The new weapon for the CFO’s knights – An Introduction (Part 1 of 3)
In my previous blog posts, I spoke about how volatile economic cycles, the ensuing regulatory requirements and thus evolving business expectations, are leading to a shift in the epicenter of the CFOs office - towards business strategy and growth alongside financial stewardship.
Thus, the CFO’s office, as some would like to believe, now has to be enabled using new technology(s) to cater to these new priorities. But, with such fast changing regulatory requirements a CFO can’t afford to change/upgrade his existing landscape time and again. Thus, the need is for a weapon(s) (read: applications) which offers such flexibility and robustness that not only encompasses the ever-changing expectations (business and regulatory) but also empowers the CFOs knights to a low cost - sustainable - self service platform.

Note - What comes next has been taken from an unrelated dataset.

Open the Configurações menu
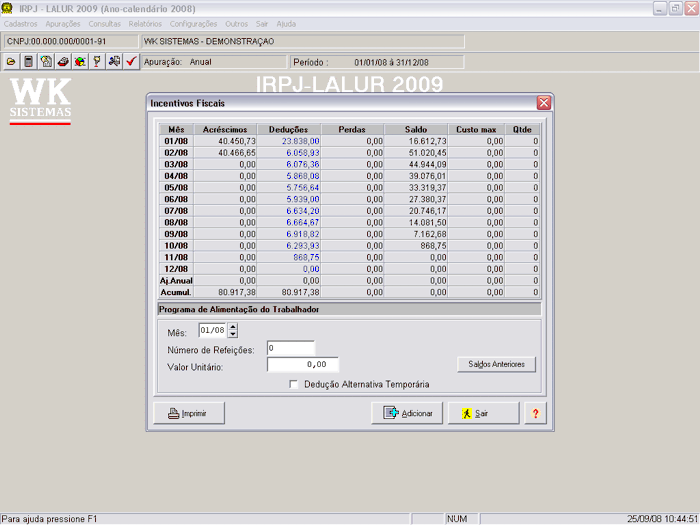This screenshot has width=700, height=525. 193,22
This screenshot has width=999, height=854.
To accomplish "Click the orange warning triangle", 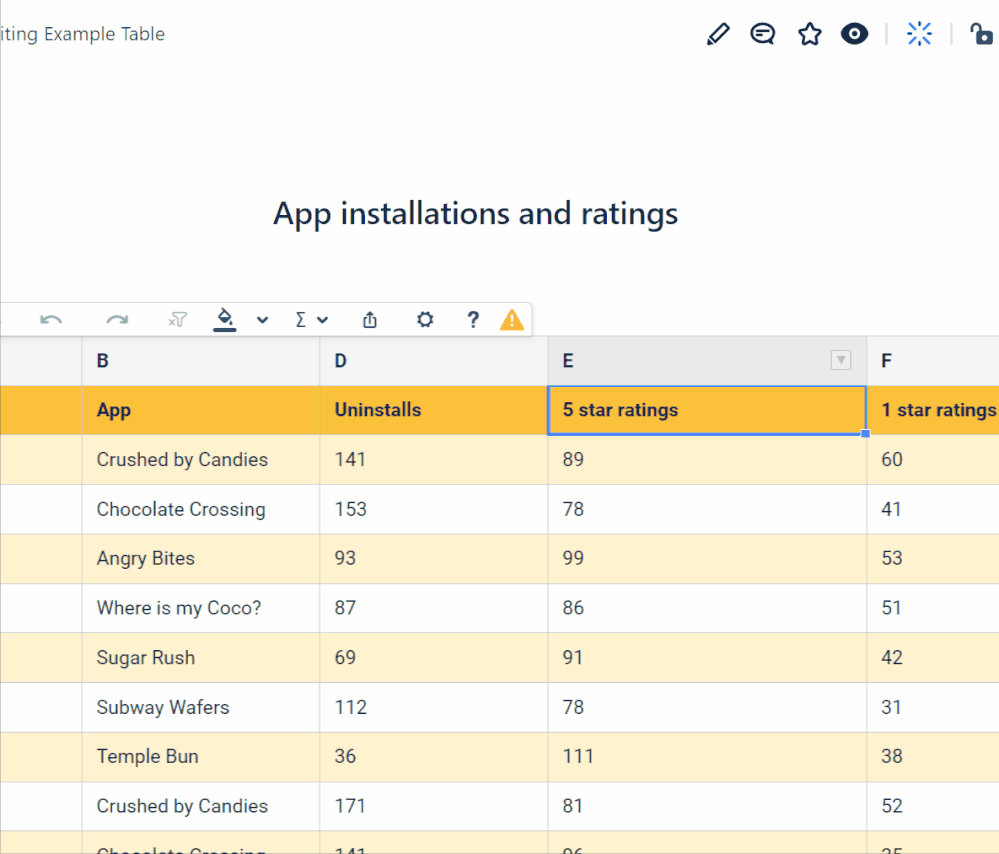I will click(512, 319).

This weapon should be a best in class solution that can tightly integrate some of the financial processes, provide Business Insights while satisfying compliance needs. Quoting Gartner from a recent publication “CPM suites can bring greater rigor, accuracy and transparency to many management processes...….The current economic climate is driving demands from the board of directors to minimize costs and maximize profits, and organizations are increasingly deploying CPM applications to help management teams make the right strategic decisions”. Gartner’s famous magic quadrant for EPM suites lists the usual suspects including SAP in the leader’s quadrant.

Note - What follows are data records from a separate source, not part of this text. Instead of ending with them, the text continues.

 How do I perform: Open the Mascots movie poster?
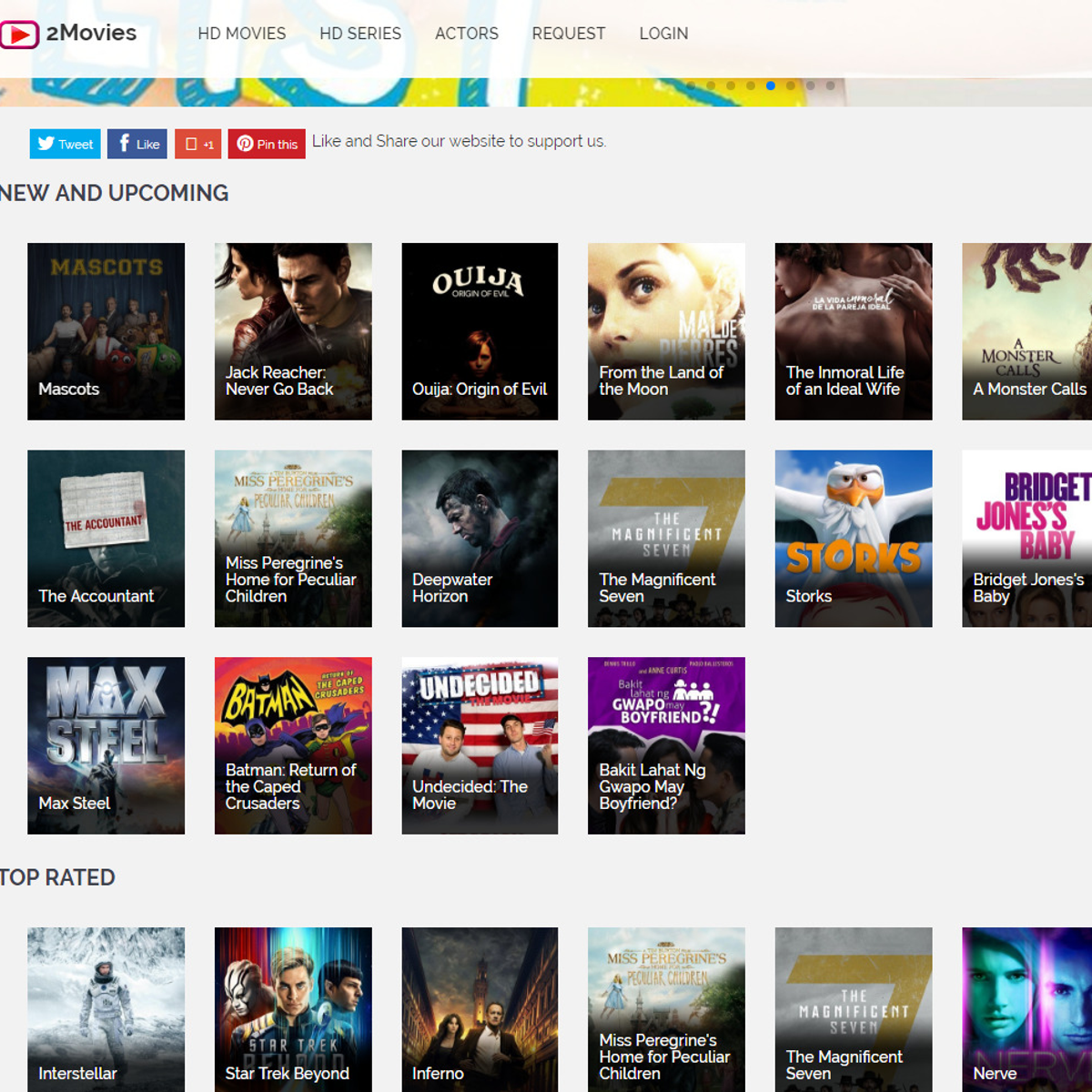[106, 331]
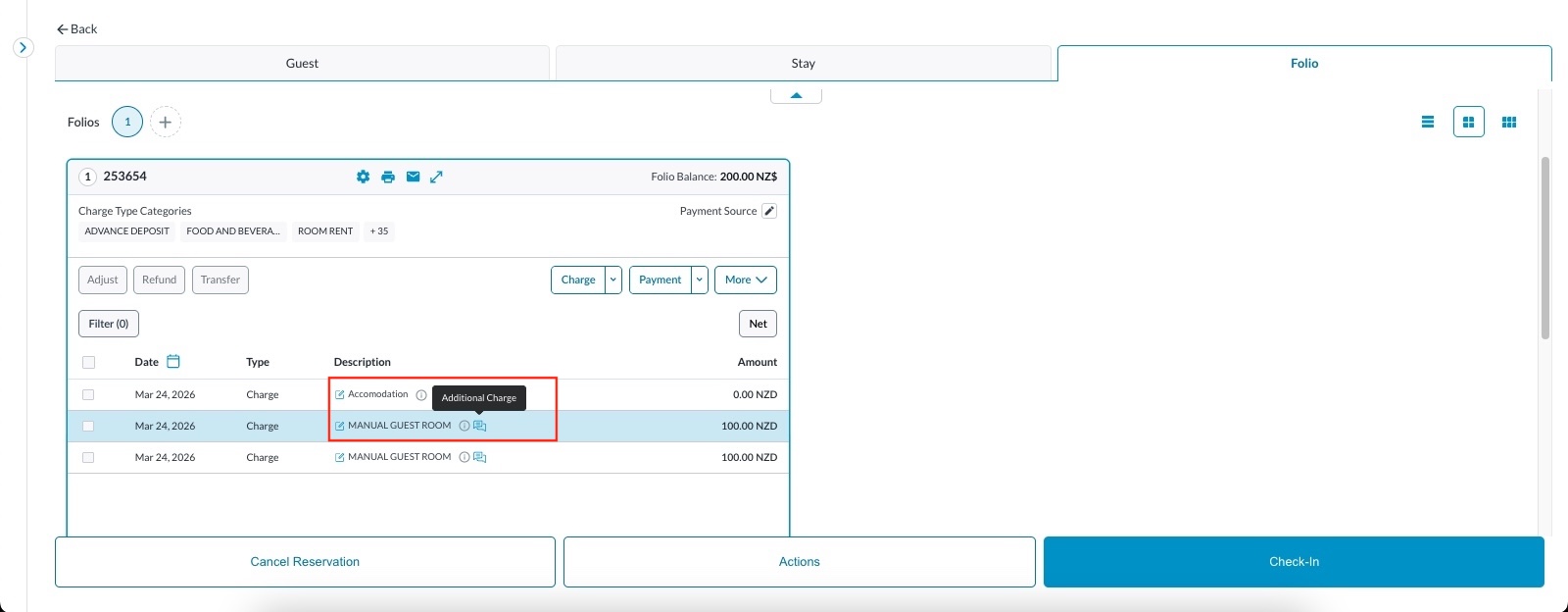
Task: Expand the More menu
Action: [746, 280]
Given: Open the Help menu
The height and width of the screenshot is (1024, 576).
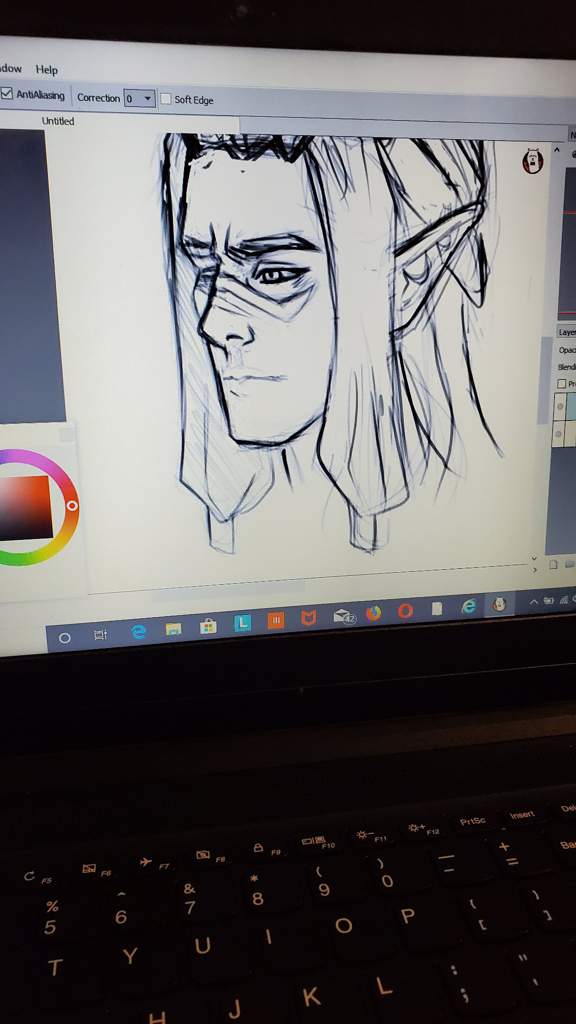Looking at the screenshot, I should pos(46,70).
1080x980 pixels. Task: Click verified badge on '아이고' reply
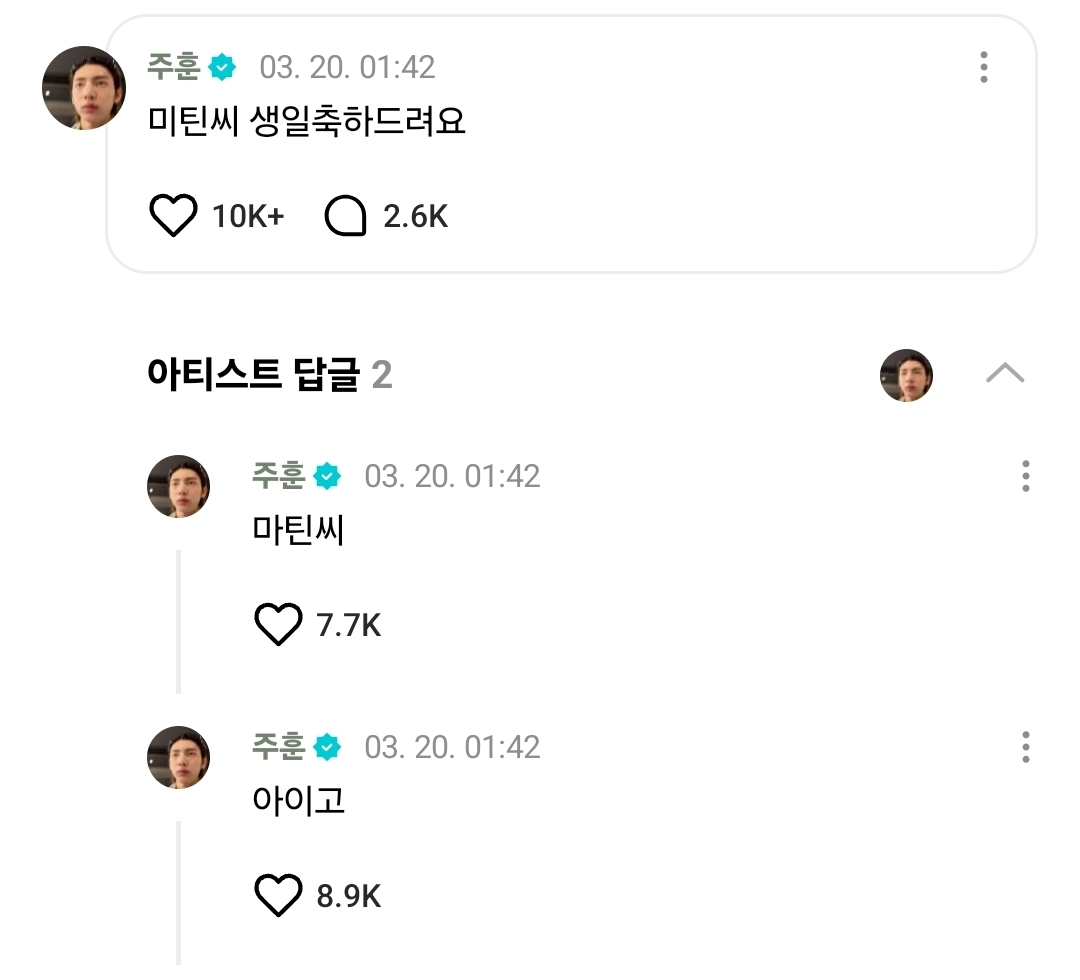(327, 747)
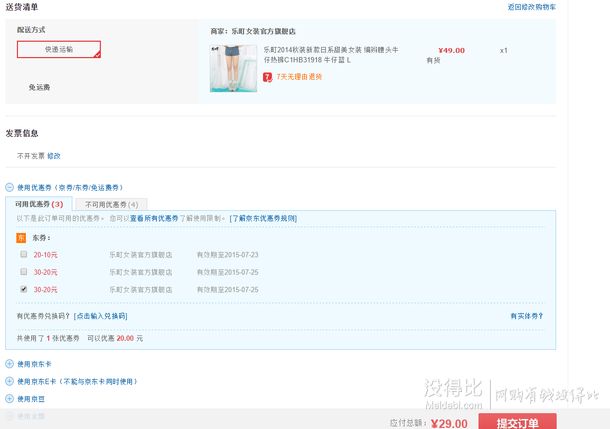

The case in hand is SAP’s new product suite for Financial Performance Management. This suite offers an entire gamut of tools for Planning, budgeting & forecasting, Profitability & cost management, Financial & management consolidation and Strategy management. However, I would like to get to your notice the capabilities of their Financial & management consolidation offerings (SAP BusinessObjects Business Planning & Consolidation and SAP BusinessObjects Financial Consolidation) especially for meeting the global and domestic regulatory requirements. The primary aim of these financial consolidation tools is to reduce the compliance costs of an organization by reducing the time to financial close (thus, freeing up resources for value add activities) through automation of financial processes (thus, reducing manual intervention and increasing transparency with accuracy).
The recent flavor in the financial accounting regulatory space is IFRS with most of the developed and developing nations mandating its adoption by (or before) 2015. While some of the financial executives are taking this as an opportunity to improve the effectiveness and efficiency of their financial processes and systems for financial accounting, reporting, statutory consolidations etc., others are having sleepless nights just thinking about the most cost effective way for dual reporting and transition.
Having set the perspective, I’ll signoff for now only to come back soon to delve further into the aspects of transition to IFRS and the crucial role SAP Financial consolidation offerings can play in it. I’ll also talk about another fast emerging regulation in the financial reporting space, called XBRL, that promises to make the life of regulators (like central banks, exchanges etc.) easier – but, whats to be seen is how it would weigh on our CFOs knights?
(To be continued……)
PN: Abbreviations used - EPM and CPM stand for Enterprise/Corporate performance management; IFRS - International Financial Reporting Standards; XBRL - eXtensible Business Reporting Language



Comments
Sometimes it really becomes confusing as there seem to be so many planning engines. What is better - SAP BPC or BO Financial consoli...How the later is better than previous ? Does it make sense to use both these planning engines..
Posted by: Amit Agarwal | November 11, 2009 05:20 AM
I understand the use of BPC within an organization, however what is confusing is SAP's roadmap for it's forecasting tools (BPC vs. Demand Planning)? Do these products complement or complete against each other? If a company already has APO should they expect to use Demand Planning or is BPC still the better option?
Posted by: Ron Bertram | November 12, 2009 04:14 PM
First of all I would like to apologise for the delay in responding to your comments.
Amit - There is no comparison between the two on such grounds. SAP BO FC is a consolidation engine and is a best-of-breed offering from SAP in that regard. However, SAP BPC packs planning and consolidation functions together into 1 box thus, providing organizations a one of a kind value add - possible in none of the other competitor offerings.
Ron - these offerings complement each other. The advanced forecasting capabilities of APO cannot be replicated in BPC but the resultant data can be fed to BPC and along with other information used to build multi-dimensional reports for the process owners/management.